Fig. 4. Functional analysis of site-1 and -2 mutations on RGMB neurite growth inhibitory effects.

(A) Representative examples of P9 mouse CGN explants on coverslips coated with RGMB-WT (top left), site-2 mutant RGMB-P206N (top right), site-1 mutant RGMB-A186R (bottom left), or control (bottom right) proteins. Green, βIII-tubulin; red, F-actin; blue, nuclei. (B) Quantification of CGN neurite outgrowth. Distribution of neurite length (short, medium, and long) relative to the control is displayed (total number of explants analyzed for WT, n = 27; P206N, n = 24; A186R, n = 26; control n = 23); error bars are SEM, and *P < 0.01. (C) Model of trans RGMB-NEO1 signaling.
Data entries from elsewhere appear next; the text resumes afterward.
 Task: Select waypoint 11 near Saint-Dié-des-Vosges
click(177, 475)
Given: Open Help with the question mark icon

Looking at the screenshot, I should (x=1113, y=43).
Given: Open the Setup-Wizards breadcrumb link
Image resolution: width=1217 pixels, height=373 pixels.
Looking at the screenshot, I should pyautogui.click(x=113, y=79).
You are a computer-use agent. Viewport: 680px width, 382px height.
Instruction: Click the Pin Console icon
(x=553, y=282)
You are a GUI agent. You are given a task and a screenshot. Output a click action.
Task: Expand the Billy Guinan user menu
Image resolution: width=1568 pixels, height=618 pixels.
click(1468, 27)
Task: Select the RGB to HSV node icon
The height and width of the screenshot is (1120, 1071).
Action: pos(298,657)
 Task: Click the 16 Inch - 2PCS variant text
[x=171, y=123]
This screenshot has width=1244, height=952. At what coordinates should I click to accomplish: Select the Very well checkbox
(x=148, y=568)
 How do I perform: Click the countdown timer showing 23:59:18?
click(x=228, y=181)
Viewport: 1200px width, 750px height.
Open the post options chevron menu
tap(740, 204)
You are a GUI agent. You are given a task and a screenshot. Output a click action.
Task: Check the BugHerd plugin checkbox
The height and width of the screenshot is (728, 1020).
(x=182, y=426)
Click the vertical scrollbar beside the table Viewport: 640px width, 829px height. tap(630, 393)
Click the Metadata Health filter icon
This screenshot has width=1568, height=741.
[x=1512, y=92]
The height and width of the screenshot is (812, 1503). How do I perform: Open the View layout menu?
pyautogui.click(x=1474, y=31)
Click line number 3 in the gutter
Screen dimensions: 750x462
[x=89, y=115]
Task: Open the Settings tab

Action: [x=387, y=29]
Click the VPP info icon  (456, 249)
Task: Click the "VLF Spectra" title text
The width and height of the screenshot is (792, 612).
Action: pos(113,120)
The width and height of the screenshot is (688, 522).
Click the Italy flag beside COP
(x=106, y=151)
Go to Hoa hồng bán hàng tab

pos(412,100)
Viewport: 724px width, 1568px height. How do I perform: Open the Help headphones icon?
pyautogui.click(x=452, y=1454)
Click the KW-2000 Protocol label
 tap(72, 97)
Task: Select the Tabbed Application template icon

RGM ectodomains can be shed by proteolytic or phospholipase activity (open triangle). RGM-binding to preclustered NEO1 results in formation of NEO1 dimers with a defined, signaling-compatible orientation that may be part of a supramolecular clustered state. This arrangement leads to activation of downstream signaling via RhoA (9) (gray lightning bolt). NET1 can inhibit RGM signaling by either simultaneous NEO1 binding or competing with the RGM-NEO1 interaction. The gray box highlights the RGM-NEO1 signaling hub observed in the crystal structure.